I am now across the street from Hampshire College, making final preparations for the bike trip heading west to San Francisco. Only now has the enormity of the challenge sunk in. It is a similar feeling as when I first arrived in the US four years ago: starting all over, again. Nothing from the past matters here, because it is a different game.

I didn't really know what I was signing up for when I decided to bike across the country by myself. And this is part of the fun. I know I must get on the road, because one could spend the entire summer doing research and practice, and still feel under-prepared. Things will work itself out.

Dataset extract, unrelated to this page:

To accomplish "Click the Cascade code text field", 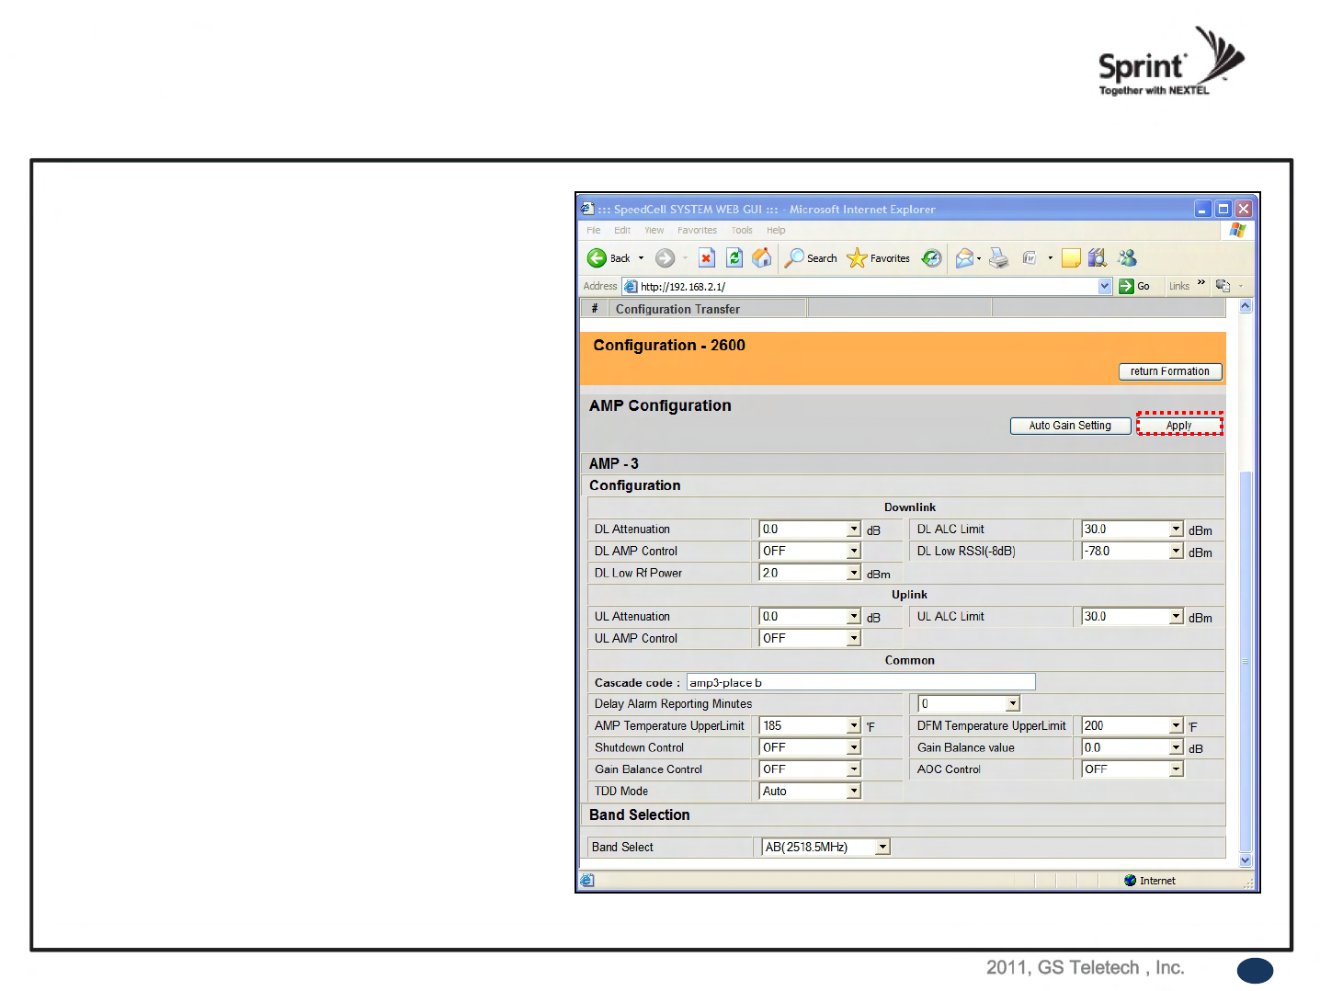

But there is quite a bit of anxiety in the chest. I am leaving behind a world that I am familiar and comfortable with, and a world in which I have proven myself and have done well. I am about to enter a world of unknown, both about the outside, and about the self.

Here's where things are:
- I have never worn a biking shorts before. I am about to spend the next three months in one.
- I have never cooked a full meal before, other than the bags of dumplings I steamed. In the coming days, I will be cooking daily on a camping stove, trying to feed the body with enough energy and nutrition.
- I have never planned a long biking or hiking trip by myself. Now I have to navigate my way across the US.

To be sure, none of these are difficult. Where there is a will, there is a way. The challenges are always more psychological than real. In the coming weeks, I hope to share an honest inner-journey of worry, doubt, persevering, trying, failing, trying again, and having fun, as well as the outer journey on the bike.

Even before the journey begins, so many people have already given me so much help, and taught me so many important lessons. I am deeply grateful. With such kind wind of support and goodwill behind my back, it will be a great ride!

1 comment:

Juliette said...

You write in 'Biking across USA' that Hampshire is a College that changes life. When I read "there is quite a bit of anxiety in 'the' chest" and "trying to feed 'the' body" and understand this choice of words (which I wouldn't have noticed a year ago), I can only agree with your first statement and be grateful.